THE REQUEST »
Repeat the lines below word for word, starting with the line that contains "Task: Toggle Underline text formatting" and going on through the line that contains "point(58,26)".

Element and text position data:
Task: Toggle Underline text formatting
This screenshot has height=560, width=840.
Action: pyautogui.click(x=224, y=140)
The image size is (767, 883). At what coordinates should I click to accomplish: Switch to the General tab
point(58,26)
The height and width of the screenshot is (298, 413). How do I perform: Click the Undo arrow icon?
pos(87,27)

---

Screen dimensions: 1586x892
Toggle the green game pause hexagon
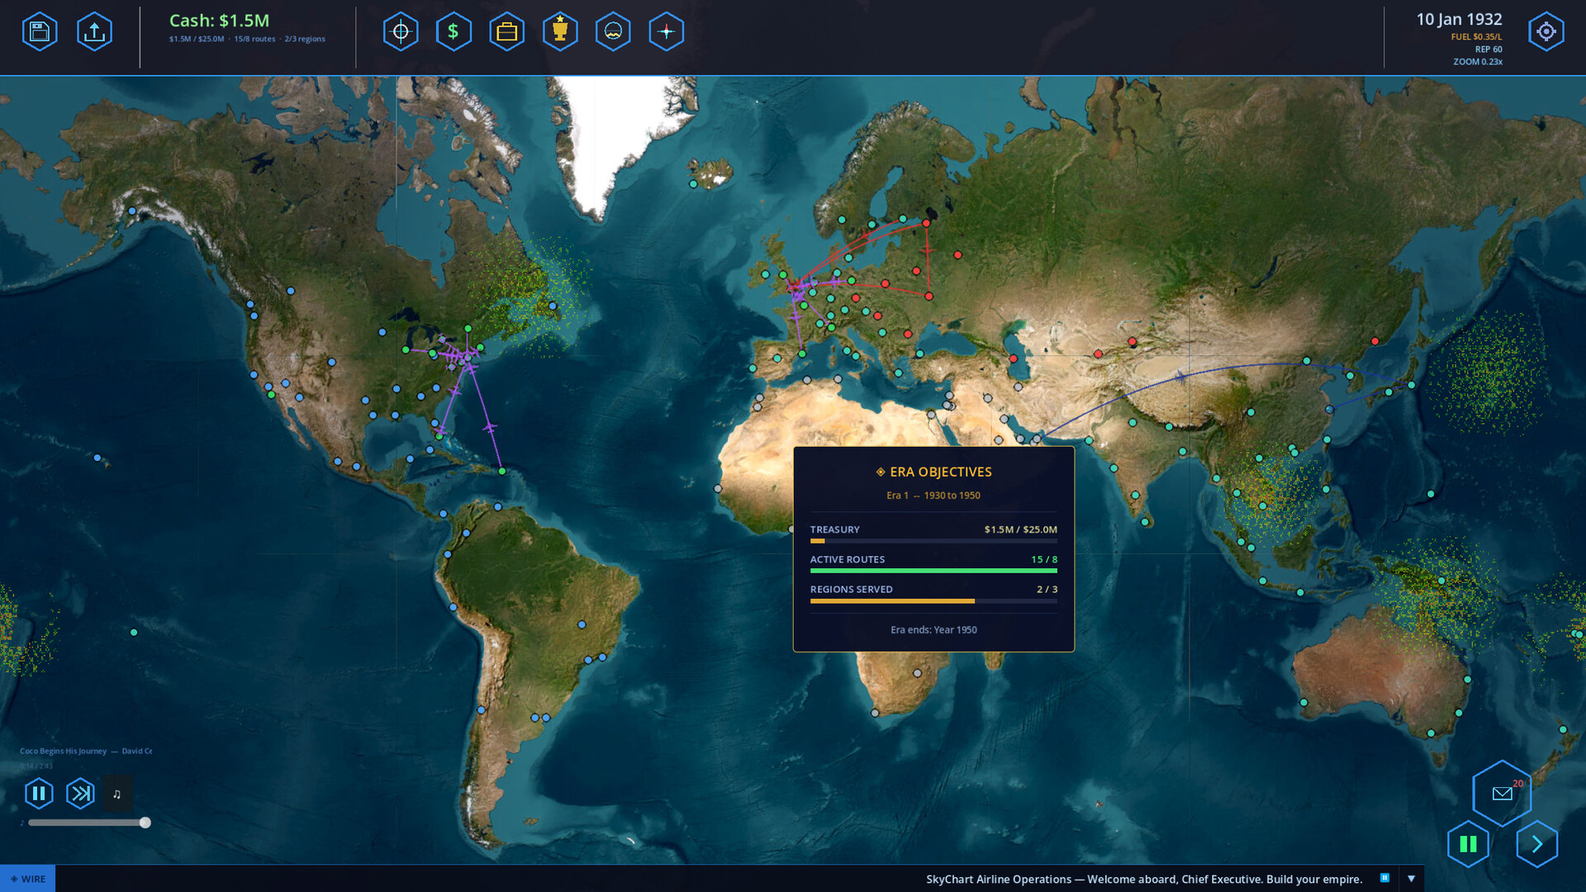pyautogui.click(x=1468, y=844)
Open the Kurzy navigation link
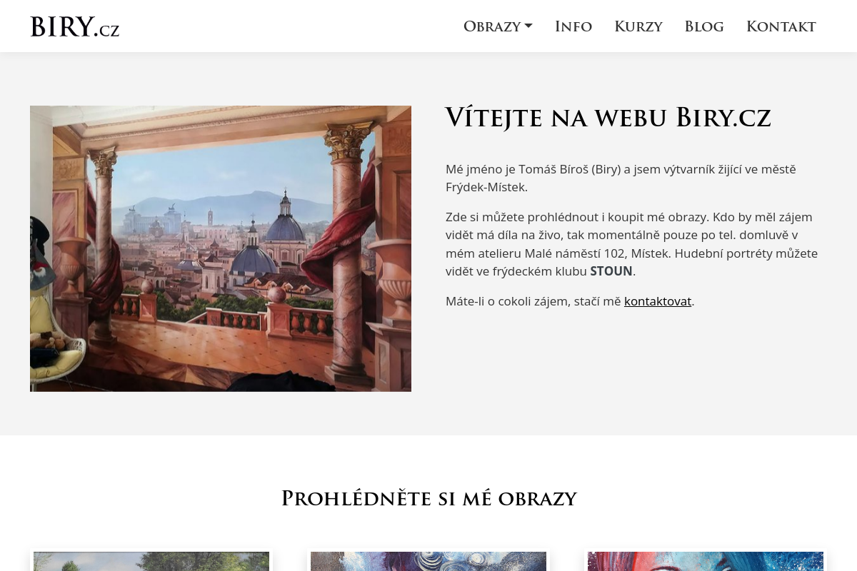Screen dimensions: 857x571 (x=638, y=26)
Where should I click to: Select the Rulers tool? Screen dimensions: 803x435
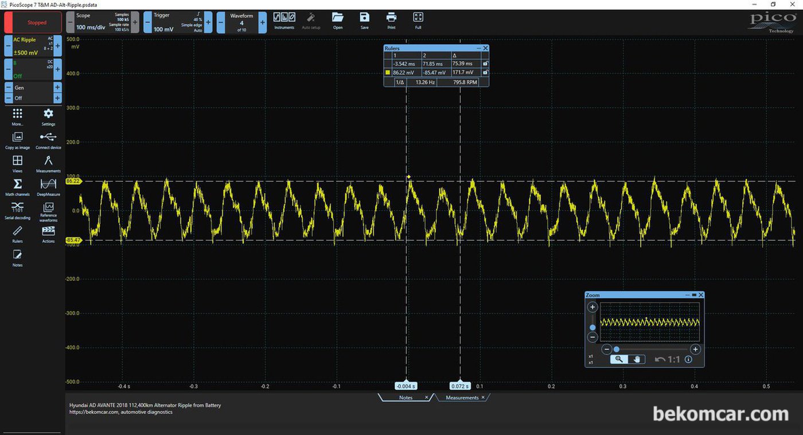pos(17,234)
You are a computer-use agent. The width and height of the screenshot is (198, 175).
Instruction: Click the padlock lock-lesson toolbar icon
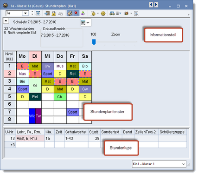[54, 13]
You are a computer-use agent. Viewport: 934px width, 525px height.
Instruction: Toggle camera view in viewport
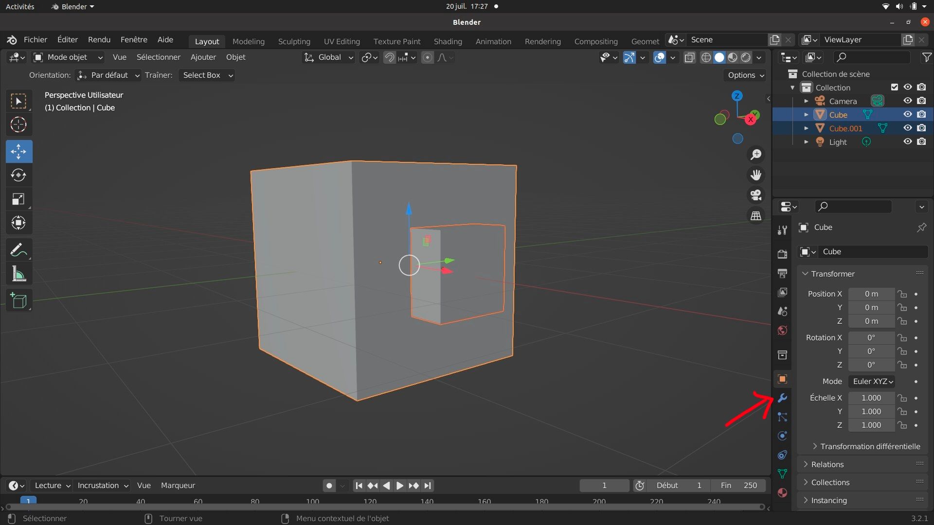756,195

...

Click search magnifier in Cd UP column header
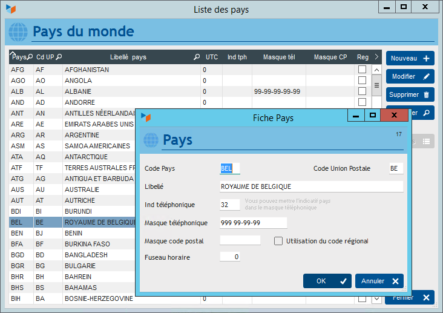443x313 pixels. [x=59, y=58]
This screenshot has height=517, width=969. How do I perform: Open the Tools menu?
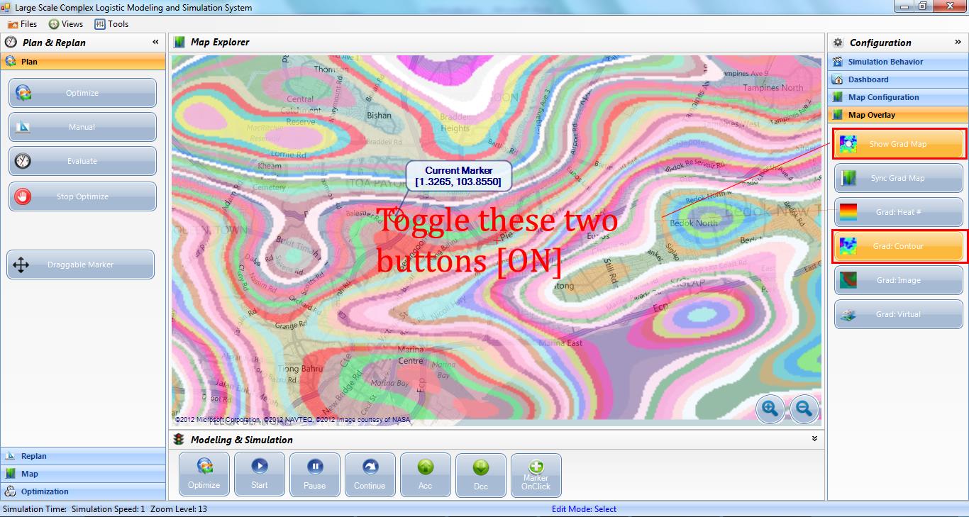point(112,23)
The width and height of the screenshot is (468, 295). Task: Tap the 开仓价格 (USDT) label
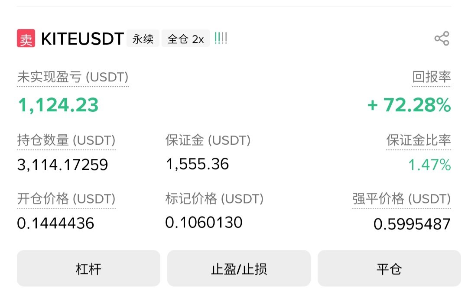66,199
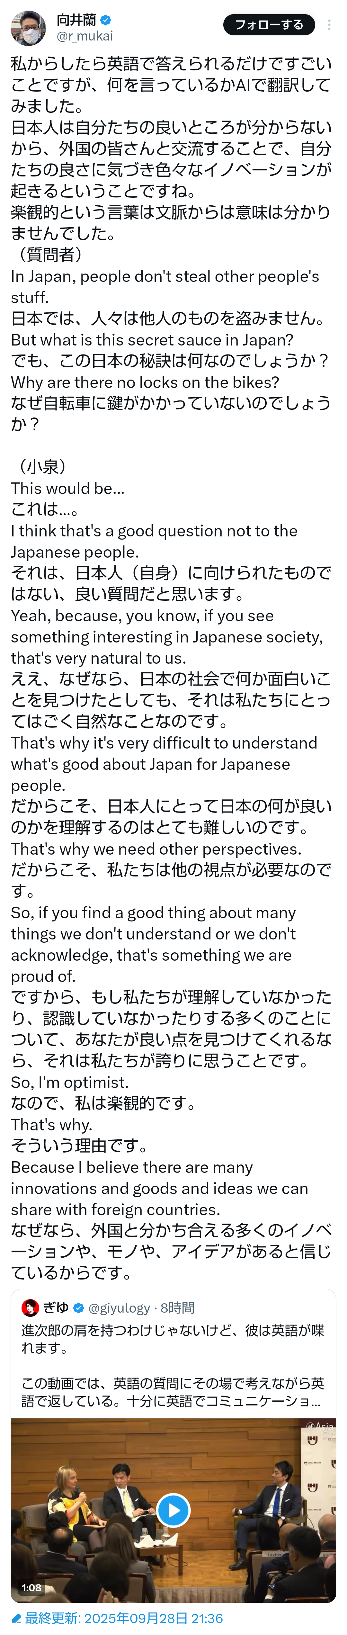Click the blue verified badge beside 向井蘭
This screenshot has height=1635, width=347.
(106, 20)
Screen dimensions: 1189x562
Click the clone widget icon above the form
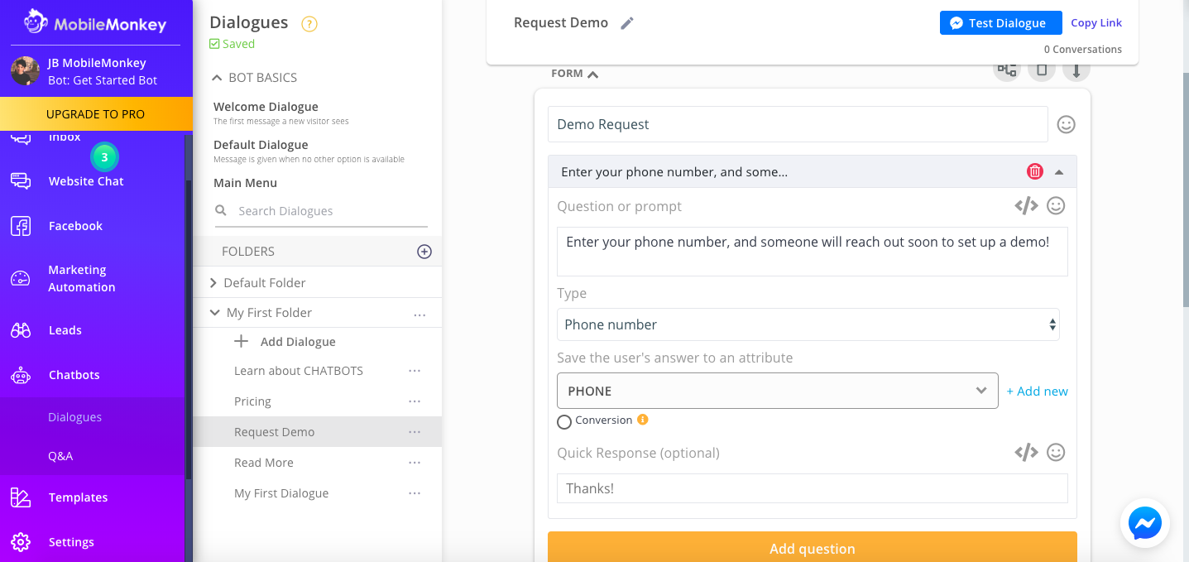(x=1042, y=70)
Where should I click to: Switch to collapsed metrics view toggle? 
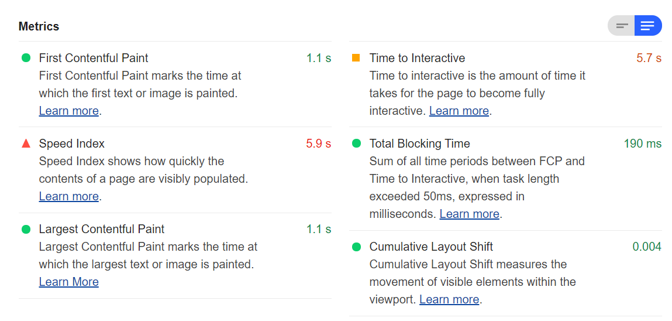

TASK ANSWER »
Task: Toggle Underline text formatting
This screenshot has height=560, width=840.
Action: pyautogui.click(x=224, y=140)
The image size is (767, 883). At what coordinates should I click to accomplish: Switch to the General tab
point(58,26)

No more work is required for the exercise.